Veritas snorted and turned away in disgust, crossing his arms angrily. "Vila! He's the worst of you lot. Busy as he is working for Blake and Avalon, still I keep tripping over him wherever I go!" His words slowed, like he was searching for something in the fog. "But he won't talk to me. No, he just seems to want to see me."

He stood silent for a moment. Then he squared his shoulders, dropping his arms loosely to his side. Glancing back at Tarrant, he smiled grimly, a bare showing of the teeth. "Well, if I have to beard Vila for information, so be it. Oh, and Tarrant?" Cold fingers brushed up Tarrant's spine at that tone of voice. He could almost see Avon, standing on the bridge of the Liberator, ordering them into battle and possible death, a cruel smile playing at his lips, eyes cold and deadly, relishing his absolute power over them and, possibly, the whole universe. "Tell the others to give me some breathing room, huh?" Then he was gone, leaving an alarmed Tarrant in his wake.

***

Vila always stopped by his room last thing on his evening rounds. Just a quick in and out, though, no 'chatting'. Well, if he had his way, Veritas thought, that would change tonight.
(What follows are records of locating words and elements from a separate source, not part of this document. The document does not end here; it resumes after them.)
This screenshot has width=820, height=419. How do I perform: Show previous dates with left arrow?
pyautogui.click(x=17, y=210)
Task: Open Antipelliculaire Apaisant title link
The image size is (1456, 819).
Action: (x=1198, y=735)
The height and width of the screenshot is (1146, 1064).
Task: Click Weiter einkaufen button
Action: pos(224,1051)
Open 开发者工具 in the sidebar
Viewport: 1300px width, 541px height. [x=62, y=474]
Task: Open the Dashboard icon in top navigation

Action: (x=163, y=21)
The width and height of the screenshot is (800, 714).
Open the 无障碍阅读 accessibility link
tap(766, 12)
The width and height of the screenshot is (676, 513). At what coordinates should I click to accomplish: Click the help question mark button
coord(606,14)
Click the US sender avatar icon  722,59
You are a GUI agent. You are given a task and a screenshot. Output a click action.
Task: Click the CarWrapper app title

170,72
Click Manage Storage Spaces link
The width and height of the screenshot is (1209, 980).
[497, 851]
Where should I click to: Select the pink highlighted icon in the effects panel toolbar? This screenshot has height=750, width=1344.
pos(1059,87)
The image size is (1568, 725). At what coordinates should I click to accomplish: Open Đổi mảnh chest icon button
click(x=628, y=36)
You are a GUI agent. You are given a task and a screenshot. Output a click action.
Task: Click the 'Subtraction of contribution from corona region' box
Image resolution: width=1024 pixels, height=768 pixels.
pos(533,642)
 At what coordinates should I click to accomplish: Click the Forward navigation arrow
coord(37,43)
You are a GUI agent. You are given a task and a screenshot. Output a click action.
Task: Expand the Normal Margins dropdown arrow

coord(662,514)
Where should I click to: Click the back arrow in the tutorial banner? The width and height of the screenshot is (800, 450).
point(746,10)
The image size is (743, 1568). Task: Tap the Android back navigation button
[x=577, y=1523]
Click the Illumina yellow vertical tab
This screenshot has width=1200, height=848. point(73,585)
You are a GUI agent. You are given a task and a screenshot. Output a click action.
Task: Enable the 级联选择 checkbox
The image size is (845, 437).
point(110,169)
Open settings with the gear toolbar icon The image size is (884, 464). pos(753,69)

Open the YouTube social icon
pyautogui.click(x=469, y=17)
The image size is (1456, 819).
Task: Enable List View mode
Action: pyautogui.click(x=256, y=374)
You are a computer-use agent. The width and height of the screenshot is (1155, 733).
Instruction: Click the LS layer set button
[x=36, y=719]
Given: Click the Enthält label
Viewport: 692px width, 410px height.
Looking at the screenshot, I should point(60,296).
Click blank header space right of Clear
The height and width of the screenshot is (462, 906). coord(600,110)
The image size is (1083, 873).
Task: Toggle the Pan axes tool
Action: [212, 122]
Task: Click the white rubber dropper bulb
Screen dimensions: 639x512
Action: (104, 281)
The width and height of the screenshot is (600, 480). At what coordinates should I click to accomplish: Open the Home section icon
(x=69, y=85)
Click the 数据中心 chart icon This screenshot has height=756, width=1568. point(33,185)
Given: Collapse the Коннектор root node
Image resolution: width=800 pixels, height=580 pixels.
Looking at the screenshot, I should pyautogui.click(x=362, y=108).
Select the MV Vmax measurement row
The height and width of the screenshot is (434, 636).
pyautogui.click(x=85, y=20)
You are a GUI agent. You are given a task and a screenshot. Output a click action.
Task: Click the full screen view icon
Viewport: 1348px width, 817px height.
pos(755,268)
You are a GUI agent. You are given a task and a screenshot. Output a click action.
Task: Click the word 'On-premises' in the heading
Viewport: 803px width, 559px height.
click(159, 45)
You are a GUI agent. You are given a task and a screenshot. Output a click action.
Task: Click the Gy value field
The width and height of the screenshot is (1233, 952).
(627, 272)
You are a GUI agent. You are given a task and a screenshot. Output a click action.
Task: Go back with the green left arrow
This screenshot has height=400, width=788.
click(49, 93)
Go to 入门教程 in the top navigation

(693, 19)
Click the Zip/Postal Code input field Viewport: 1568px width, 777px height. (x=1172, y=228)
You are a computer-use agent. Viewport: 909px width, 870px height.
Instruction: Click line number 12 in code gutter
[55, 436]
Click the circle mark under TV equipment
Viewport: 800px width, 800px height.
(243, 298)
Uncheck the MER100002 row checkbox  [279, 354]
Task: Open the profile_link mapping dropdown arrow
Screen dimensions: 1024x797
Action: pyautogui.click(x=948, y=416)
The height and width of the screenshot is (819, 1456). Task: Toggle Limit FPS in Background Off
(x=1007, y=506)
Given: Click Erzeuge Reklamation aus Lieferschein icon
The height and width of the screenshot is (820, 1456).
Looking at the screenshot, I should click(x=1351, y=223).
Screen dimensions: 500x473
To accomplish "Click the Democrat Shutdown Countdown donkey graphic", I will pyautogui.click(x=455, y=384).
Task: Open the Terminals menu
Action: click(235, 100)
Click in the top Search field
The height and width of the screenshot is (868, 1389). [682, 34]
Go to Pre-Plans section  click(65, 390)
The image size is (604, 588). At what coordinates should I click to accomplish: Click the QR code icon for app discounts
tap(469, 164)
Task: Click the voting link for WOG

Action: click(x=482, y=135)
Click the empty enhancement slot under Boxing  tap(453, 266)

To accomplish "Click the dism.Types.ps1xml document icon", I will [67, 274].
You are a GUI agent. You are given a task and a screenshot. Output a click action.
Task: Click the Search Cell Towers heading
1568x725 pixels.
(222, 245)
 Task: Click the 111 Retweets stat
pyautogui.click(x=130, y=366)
His plans made, everything prepared, he sighed, bending back over several components he was debugging at the small desk. His back to the door, he'd gotten so involved in his project that he didn't hear the knock or his door open hesitantly.

Vila paused, his hand still on the door, just staring, his eyes taking in the achingly familiar sight of Avon hunched over his work, overhead light shining on his dark hair. The lump in Vila's throat grew till it made breathing difficult. He was about to withdraw when Veritas sat up straight with a curse, rubbing the back of his neck and trying to reach the ache between his shoulder blades. Rolling his head in a vain attempt to ease the tension, he caught sight of Vila framed in the doorway.

"Oh, Vila, please come in. Sorry I didn't hear you. This project rather captured my attention." He smiled ruefully, rubbing his neck. "It seems I stayed with it too long."

Vila couldn't have resisted that opening if the base had been under attack.

"Here, let me. I'm…told I'm quite good at massaging sore muscles." He motioned the man to turn forward, then moved behind him and began massaging. The thrill of electricity he felt at touching Avon again was almost overwhelming and he barely bit back a moan of pleasure. For several minutes, he gave himself over to the sensations coursing through him.

Finally, collecting his scattered wits, he asked, almost normally, "How's that feel?"

Veritas sighed. His head had fallen forward as deft fingers eased his stiff muscles. "Marvelous. Whoever said you had good hands was purely underestimating you, Vila."

Long minutes later, Veritas came out of his daze, remembering his plot regarding Vila. Reluctantly, he pulled away from Vila's ministrations. Twisting in his chair, he caught Vila's hands, his own warm and solid. He didn't notice the faint tremor that started with that one touch and ran through Vila's entire body.

"How thoughtless of me, Vila. Would you care for a drink?"

Vila stood wide-eyed with something akin to fear swimming behind his eyes. He shook his head once, sharply. "No, no, I have to…"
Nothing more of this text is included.